The substantial variation in people’s aspirations has implications for regional integration. For example, if a government promotes regional integration by increasing taxes on Asian technologies, it runs the risk of being repudiated by the masses.

 

The great majority of Latin American populations have a low level of consumption due to the high level of poverty, while only a small elite consumes the highest quality and quantity of natural resources. For this reason, the reordering of resource use is perhaps necessary to set a limit on the opulence and assign a true social and environmental cost of consumption (cost of solid waste disposal, of packaging, etc.). Some import sectors would be harmed, although there are many possibilities to intervene in the area of consumption that are not taken advantage of, such as the rates of sumptuous consumption.

 

It is necessary to establish a limit on the use of natural resources—on water and forests/rainforests. All countries have a level of sustainable consumption that must be maintained, according to need. If one looks to cover all necessities, sooner or later, one will exceed this level. In this case, food sovereignty depends on regional interrelation, because it is not environmentally sustainable to look for domestic self-sufficiency in the food supply. One has to negotiate with neighboring countries.

 

A departure from materialism would reduce the consumption of primary materials, produce less garbage, and generate more employment because it would enhance the production of those goods which have greater utility. That which generates more employment is not the manufacture of goods, but the maintenance of them. Such is a more austere model, but one of a higher quality.

 

For all of this, Gudynas emphasizes, one needs autonomy with respect to globalization. Countries have formal sovereignty, but under a false autonomy: they depend upon international markets to sell their basic products, credit organizations define their political economy, and foreign stock exchanges fix the price of their minerals.

 

To win autonomy and be viable, no other road exists except to coordinate with one’s neighbors, harmonize rules at the regional level, develop connections in production chains, and establish joint policies that plan for and solve disputes.

 

 


[1] For the first time, the FTAA made Latin America negotiate with external parties in clusters, such as MERCOSUR and the Central American and Andean blocs. The FTAA hemispheric project was brought down by MERCOSUR opposition.

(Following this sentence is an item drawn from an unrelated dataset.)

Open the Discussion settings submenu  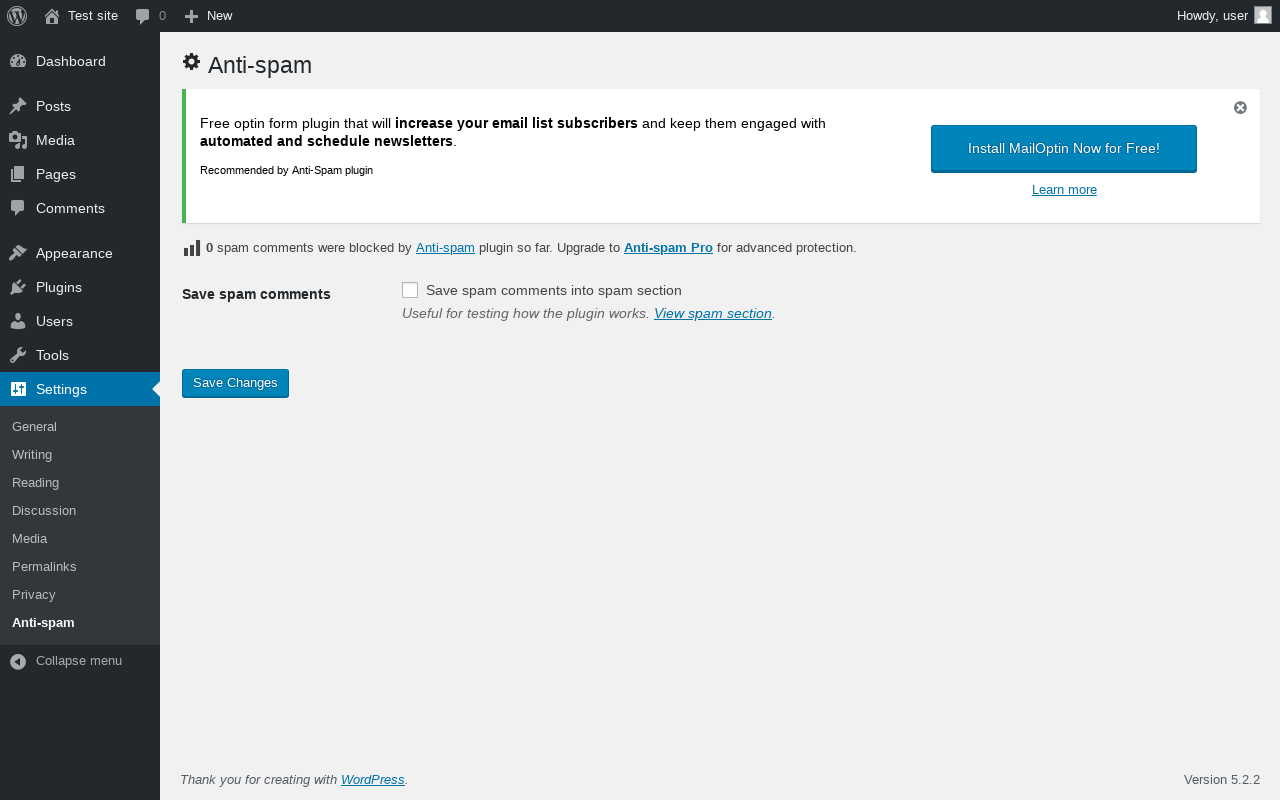tap(44, 510)
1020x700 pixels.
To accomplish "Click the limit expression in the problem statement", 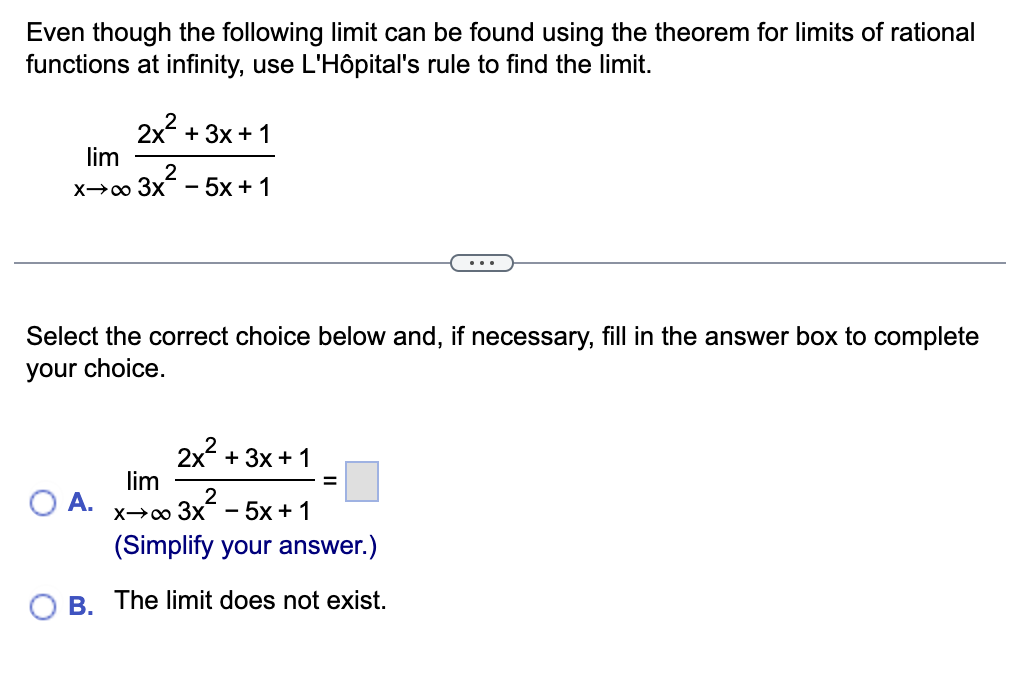I will pyautogui.click(x=175, y=155).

[2]Society is more distrusting than before. Seventy-five percent believe that their neighbour might rob or hut them,while in Asia, the percentage is about 42 percent. Brazil, Ecuador and Paraguay show the lowest indices of inter-personal trust. The problem is that the distrust translates into disinterest in public affairs. Society is more materialistic, egotistic, distrustful and violent. The rates of violence in Caracas, Sao Paulo, and Rio de Janeiro look as if they were measured in the Gaza Strip. The level of poverty has not diminished and is significantly concentrated in urban areas.